My grandfather emerged from the war unscathed. His twin brother was less fortunate. Amidst the misery of the Ypres salient in Belgium, he was killed at the battle of Frezenberg Ridge in May 1915, in the very same week that my grandfather disembarked at Gallipoli. Along with 60,000 other poor souls, whose remains were never recovered from the mud and carnage around Ypres, his name is carved on the hulking Menin gate, where the silent honor roll reminds us of the cousins that we might now have, but for the lethal trajectory of a stray bullet or a randomly targeted artillery shell.

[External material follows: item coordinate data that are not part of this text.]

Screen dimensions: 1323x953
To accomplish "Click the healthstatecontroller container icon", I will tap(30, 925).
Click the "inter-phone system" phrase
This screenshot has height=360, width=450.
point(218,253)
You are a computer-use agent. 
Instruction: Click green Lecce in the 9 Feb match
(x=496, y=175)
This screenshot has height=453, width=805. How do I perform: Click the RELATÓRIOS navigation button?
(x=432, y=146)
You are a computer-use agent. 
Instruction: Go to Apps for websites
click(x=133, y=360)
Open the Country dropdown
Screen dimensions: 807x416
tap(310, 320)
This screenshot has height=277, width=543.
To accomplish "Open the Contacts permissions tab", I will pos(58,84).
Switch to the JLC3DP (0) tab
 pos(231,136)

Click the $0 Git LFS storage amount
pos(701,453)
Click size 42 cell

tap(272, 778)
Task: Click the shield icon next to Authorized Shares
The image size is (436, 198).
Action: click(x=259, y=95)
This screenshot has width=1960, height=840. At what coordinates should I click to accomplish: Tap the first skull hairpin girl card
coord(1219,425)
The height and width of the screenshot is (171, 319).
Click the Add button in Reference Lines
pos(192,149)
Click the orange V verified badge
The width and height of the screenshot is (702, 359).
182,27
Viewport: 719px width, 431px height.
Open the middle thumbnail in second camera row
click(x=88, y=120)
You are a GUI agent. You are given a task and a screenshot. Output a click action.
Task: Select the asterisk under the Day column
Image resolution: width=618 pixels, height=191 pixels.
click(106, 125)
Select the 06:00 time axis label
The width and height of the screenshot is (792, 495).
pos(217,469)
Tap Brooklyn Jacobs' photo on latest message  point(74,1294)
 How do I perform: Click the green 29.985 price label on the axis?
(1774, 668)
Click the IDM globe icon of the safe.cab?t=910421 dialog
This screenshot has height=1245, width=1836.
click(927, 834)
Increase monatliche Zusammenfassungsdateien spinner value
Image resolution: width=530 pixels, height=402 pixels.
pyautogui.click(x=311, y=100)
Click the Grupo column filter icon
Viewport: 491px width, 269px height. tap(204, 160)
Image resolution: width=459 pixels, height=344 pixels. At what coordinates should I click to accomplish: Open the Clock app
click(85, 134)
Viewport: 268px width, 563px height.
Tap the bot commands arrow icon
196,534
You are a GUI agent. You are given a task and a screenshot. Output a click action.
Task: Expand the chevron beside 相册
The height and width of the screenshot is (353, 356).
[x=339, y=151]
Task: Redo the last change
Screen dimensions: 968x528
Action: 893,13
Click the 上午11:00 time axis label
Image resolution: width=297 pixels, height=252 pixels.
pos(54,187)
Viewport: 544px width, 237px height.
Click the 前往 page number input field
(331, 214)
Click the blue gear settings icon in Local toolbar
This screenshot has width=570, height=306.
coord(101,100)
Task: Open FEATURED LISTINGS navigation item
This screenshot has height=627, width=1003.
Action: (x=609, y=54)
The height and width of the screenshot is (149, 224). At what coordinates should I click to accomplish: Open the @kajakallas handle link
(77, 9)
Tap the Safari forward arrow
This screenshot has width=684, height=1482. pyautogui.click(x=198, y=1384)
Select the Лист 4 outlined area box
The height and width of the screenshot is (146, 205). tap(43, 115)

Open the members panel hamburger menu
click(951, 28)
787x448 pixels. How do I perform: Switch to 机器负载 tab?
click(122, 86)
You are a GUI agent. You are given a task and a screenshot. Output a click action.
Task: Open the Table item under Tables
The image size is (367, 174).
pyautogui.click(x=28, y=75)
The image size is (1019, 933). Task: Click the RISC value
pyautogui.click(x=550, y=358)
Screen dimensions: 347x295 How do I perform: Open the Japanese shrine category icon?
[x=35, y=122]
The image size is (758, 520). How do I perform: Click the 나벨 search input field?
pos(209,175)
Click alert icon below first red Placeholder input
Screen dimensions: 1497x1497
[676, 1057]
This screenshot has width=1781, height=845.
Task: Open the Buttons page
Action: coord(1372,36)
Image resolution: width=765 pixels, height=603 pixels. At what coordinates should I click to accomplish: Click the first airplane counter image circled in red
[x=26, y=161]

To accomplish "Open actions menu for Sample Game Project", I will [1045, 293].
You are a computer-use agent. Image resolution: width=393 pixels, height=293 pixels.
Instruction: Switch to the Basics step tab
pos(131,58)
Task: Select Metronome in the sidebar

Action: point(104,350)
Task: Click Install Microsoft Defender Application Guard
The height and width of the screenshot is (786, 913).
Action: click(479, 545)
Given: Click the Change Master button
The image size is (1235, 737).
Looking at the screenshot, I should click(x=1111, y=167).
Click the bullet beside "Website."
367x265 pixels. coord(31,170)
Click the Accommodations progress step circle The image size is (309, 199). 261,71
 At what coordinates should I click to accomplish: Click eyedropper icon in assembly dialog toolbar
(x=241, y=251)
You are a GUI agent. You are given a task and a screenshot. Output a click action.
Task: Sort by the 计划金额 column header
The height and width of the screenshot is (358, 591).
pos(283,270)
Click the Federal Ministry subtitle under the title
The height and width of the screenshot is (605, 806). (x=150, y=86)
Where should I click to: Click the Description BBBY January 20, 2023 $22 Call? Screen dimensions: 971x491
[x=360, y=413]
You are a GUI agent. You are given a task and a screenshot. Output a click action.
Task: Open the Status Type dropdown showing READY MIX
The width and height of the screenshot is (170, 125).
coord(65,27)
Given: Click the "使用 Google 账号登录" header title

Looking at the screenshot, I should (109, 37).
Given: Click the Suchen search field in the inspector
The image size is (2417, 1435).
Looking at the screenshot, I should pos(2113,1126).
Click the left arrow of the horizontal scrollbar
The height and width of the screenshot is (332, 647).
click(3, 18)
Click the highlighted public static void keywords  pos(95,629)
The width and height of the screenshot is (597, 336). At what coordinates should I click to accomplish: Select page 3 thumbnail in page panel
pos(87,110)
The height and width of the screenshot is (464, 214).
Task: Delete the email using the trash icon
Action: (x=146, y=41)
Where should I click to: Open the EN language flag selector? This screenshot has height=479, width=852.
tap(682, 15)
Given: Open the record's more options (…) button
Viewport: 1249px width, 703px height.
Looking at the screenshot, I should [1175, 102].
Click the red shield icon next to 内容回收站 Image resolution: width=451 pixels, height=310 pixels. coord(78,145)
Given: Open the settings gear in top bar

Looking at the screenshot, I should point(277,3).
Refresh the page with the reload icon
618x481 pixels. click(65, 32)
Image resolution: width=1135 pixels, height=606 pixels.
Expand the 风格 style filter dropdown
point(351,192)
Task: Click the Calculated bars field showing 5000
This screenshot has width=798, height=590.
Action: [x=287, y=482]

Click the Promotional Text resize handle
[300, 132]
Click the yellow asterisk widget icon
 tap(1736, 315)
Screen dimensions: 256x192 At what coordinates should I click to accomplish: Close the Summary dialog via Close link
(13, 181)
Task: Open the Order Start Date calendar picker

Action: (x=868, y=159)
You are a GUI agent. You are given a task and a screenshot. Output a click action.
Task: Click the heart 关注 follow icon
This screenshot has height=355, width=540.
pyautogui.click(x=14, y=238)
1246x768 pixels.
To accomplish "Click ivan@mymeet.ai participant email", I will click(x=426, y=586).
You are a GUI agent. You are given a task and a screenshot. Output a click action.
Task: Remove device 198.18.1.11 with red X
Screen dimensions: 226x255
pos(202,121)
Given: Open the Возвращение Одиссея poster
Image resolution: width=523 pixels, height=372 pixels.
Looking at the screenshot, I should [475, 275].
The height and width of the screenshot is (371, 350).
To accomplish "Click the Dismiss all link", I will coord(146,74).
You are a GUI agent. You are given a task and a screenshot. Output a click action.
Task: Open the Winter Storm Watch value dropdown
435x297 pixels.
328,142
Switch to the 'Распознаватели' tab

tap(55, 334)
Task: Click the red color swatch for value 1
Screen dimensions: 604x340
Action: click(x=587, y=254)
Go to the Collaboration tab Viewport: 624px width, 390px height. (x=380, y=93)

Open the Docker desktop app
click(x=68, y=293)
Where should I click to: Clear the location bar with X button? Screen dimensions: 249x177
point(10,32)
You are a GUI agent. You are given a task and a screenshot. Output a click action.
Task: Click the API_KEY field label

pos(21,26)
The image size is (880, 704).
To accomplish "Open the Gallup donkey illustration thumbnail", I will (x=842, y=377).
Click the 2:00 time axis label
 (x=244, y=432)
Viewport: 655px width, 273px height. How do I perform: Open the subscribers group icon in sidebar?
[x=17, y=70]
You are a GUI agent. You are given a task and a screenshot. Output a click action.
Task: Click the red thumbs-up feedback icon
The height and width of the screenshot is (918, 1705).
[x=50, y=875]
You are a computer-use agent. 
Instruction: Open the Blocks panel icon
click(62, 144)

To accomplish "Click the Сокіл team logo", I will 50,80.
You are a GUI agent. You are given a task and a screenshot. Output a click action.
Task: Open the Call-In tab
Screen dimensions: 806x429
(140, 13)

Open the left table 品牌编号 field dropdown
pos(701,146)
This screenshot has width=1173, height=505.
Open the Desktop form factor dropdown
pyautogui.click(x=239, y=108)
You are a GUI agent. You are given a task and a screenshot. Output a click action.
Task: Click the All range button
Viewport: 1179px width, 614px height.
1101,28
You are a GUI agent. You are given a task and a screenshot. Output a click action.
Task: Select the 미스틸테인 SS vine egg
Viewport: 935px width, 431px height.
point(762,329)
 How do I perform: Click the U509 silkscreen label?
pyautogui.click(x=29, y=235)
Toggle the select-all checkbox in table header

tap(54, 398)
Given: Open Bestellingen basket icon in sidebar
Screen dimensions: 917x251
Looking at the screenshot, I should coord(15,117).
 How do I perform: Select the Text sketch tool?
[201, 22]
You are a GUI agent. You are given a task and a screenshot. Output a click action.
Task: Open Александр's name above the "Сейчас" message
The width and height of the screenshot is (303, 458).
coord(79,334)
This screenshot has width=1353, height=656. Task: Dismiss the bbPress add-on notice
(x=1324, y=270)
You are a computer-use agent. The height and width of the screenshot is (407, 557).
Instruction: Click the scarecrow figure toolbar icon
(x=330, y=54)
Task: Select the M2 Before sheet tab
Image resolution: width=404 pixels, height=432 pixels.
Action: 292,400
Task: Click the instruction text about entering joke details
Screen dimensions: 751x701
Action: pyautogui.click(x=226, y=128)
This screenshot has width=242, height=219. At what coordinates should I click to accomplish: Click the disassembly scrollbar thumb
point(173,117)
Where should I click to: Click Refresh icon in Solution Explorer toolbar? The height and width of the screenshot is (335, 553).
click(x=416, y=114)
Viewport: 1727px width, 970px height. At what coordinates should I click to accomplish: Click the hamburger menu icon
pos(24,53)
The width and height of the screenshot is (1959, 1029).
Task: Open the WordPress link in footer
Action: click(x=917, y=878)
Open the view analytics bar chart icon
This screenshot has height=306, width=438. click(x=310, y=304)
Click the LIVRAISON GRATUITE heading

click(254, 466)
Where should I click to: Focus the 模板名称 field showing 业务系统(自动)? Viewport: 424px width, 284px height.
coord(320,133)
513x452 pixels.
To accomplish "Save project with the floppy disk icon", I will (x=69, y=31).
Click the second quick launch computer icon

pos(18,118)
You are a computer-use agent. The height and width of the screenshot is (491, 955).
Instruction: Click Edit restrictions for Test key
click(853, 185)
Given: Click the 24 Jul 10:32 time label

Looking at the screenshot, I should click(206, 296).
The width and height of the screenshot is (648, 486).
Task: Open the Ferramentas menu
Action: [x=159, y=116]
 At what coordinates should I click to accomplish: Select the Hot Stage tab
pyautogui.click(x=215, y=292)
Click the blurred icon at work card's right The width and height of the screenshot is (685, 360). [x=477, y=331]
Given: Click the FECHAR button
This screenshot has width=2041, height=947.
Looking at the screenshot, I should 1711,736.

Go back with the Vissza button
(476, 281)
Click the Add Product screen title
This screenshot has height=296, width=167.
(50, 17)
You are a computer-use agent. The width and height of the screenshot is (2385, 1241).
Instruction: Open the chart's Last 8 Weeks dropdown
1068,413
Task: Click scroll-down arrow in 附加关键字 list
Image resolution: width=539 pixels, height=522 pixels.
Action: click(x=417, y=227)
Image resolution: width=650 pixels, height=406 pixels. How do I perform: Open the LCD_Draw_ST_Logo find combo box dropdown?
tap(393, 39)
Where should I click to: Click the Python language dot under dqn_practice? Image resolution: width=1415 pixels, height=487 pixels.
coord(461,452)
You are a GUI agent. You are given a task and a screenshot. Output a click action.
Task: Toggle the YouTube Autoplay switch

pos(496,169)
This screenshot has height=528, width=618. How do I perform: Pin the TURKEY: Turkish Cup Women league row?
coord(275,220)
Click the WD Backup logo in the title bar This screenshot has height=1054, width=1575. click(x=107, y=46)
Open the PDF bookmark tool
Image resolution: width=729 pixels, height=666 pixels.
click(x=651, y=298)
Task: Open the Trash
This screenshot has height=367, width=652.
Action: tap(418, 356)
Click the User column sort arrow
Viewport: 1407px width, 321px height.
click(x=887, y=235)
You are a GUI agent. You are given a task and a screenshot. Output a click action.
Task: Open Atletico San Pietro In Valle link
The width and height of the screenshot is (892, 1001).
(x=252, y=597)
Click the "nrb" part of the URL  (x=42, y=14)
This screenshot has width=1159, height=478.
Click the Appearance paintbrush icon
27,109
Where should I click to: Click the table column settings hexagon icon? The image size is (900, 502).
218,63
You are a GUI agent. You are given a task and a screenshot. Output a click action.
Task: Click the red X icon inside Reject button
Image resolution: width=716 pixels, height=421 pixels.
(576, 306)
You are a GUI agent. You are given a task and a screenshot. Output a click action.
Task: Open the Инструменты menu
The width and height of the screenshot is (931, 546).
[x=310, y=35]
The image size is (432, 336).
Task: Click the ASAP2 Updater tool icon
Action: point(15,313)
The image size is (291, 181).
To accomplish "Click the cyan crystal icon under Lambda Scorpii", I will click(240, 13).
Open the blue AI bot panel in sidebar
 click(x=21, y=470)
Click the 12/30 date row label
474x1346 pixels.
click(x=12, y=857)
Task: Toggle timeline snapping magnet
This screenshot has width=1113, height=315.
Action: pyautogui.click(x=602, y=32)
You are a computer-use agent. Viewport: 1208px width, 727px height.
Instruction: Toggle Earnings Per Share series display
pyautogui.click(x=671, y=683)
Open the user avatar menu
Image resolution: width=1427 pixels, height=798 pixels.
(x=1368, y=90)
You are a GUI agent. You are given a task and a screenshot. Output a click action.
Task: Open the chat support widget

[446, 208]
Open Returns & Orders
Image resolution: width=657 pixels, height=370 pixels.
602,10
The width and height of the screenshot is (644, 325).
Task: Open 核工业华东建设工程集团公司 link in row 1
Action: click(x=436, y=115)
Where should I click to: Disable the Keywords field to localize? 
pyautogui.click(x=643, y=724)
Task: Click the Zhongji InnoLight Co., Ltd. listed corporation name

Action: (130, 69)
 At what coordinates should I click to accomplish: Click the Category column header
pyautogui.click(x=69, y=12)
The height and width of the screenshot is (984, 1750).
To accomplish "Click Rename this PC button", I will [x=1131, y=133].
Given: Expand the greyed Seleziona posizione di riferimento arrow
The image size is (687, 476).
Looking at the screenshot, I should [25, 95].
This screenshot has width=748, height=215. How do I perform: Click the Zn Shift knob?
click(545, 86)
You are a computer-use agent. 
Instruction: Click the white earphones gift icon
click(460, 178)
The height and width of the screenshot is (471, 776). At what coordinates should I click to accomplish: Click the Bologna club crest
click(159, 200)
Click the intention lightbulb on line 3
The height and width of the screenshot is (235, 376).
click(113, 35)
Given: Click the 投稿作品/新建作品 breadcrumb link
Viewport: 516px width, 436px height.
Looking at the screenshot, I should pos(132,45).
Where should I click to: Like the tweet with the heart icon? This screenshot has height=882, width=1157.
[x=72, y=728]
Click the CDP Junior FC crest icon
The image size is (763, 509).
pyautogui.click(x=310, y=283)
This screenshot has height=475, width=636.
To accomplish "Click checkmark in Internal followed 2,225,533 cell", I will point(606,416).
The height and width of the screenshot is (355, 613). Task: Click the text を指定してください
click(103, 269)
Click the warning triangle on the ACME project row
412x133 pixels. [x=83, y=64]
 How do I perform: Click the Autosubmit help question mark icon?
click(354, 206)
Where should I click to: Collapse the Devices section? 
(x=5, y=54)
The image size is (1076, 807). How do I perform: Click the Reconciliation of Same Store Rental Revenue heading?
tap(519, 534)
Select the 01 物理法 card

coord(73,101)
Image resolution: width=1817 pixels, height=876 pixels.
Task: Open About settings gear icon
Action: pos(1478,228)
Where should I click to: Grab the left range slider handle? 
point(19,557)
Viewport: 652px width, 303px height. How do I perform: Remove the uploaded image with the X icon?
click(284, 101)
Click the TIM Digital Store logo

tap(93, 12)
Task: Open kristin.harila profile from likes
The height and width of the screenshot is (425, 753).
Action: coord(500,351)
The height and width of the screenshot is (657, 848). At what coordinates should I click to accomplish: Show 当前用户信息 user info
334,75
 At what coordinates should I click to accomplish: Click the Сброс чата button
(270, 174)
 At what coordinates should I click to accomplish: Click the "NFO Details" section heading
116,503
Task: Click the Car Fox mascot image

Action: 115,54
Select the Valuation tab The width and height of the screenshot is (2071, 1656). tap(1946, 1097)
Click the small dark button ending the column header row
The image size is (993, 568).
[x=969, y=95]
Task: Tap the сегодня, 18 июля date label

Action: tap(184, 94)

Traveling to the sites where our forebears risked everything may not entirely resolve the lingering unease felt by those of us who have only benefited from their sacrifice. But at least it ensures that we can better pass on their stories to future generations. They deserve that, and more. It’s a trip worth taking.


Richard Evans grew up in England. He emigrated to the United States in 1982 and has operated a small international management consultancy. Having traveled the world and seen the effects of tyranny, he is grateful, every day, to those who fought to preserve freedom.